Questi sacchetti sono stati inventati per la prima volta da un industriale americano della plastica nel 1949, un certo Gilmore Tilmen Schjeldahl. E da allora sono sempre stati presenti su tutti i voli di linea. A questo punto sorge anche una domanda naturale. Ma prima come si faceva?

Tralasciando dettagli poco edificanti, potrebbe sorgere il dubbio che probabilmente, per la tipologia dei voli svolti, i viaggiatori non fossero affetti da gravi attacchi di nausea agli inizi del trasporto aereo di massa. Se da un lato forse può essere vero che i passeggeri fossero meno, vi posso garantire che non lo erano i disturbi vari provocati dal volo.
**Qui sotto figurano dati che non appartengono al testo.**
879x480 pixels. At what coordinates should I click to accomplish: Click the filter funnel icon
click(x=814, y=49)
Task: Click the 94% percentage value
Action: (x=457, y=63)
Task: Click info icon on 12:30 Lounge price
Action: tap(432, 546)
Quelli che oggi chiamiamo “sacchetti per il vomito in aereo”, erano inizialmente destinati a contenere cibo, anche se in seguito ed gradualmente hanno trovato un loro posto definitivo nell’assistenza di sindromi nauseabonde. Fortunatamente non vengono usati con frequenza eccessiva, visto che i voli odierni generalmente sono diventati sempre più tranquilli, con aerei comodi e piloti attenti ad evitare eccessive turbolenze. E così questi  sacchetti ci guardano, tristi ed inutilizzati, facendo a volte un po’ di tenerezza.

Northwest Airlines

I collezionisti dei sacchetti per il mal d’aria in aereo

Sarà per la mia di collezionare qualsiasi cosa, sarà quel che sarà, qualcuno ha iniziato a portarseli a casa, a testimonianza e riprova dei propri voli e, le compagnie, hanno spesso applicato su di essi scritte pubblicitarie o disegni, per renderli meno deprimenti alla vista.

Ma non finisce qui. Alcune linee aere hanno realizzato edizioni con cruciverba, scritte ironiche, di incoraggiamento all’eventuale utilizzatore o disegni a tiratura limitata ed esclusiva. E le collezioni sono iniziate dovunque nel mondo. Non ci credete? Bene. Allora vi dico che un signore olandese, Niek Vermeulen, ne possiede oltre 6.000, raccolti sin dagli anni 70 ad oggi, costituendo la più grande collezione privata attuale. Se volete invece vederne alcuni particolari, potete visitare un museo virtuale online che ne possiede 2600. Stiamo parlando dell’Air Sickness Bag Virtual Museum, provate a dargli un occhio.

Per finire, vi dico che è anche da poco uscito un libro, dal titolo Für Reisekranke, mirato ad evidenziare i sacchetti prodotti da una delle maggiori aziende che si è occupata di fabbricarli nel corso degli anni, la svizzera Elag, arrivando ad una produzione di oltre 75 miliardi di pezzi, si avete capito bene, moltissimi per le linee aeree europee. Da oggetti di secondo piano ad una vera e propria riscossa dei vomitini, con  posto d’onore tra i collezionisti e appassionati che cercano quelli ormai diventati più rari. Chi l’avrebbe mai detto?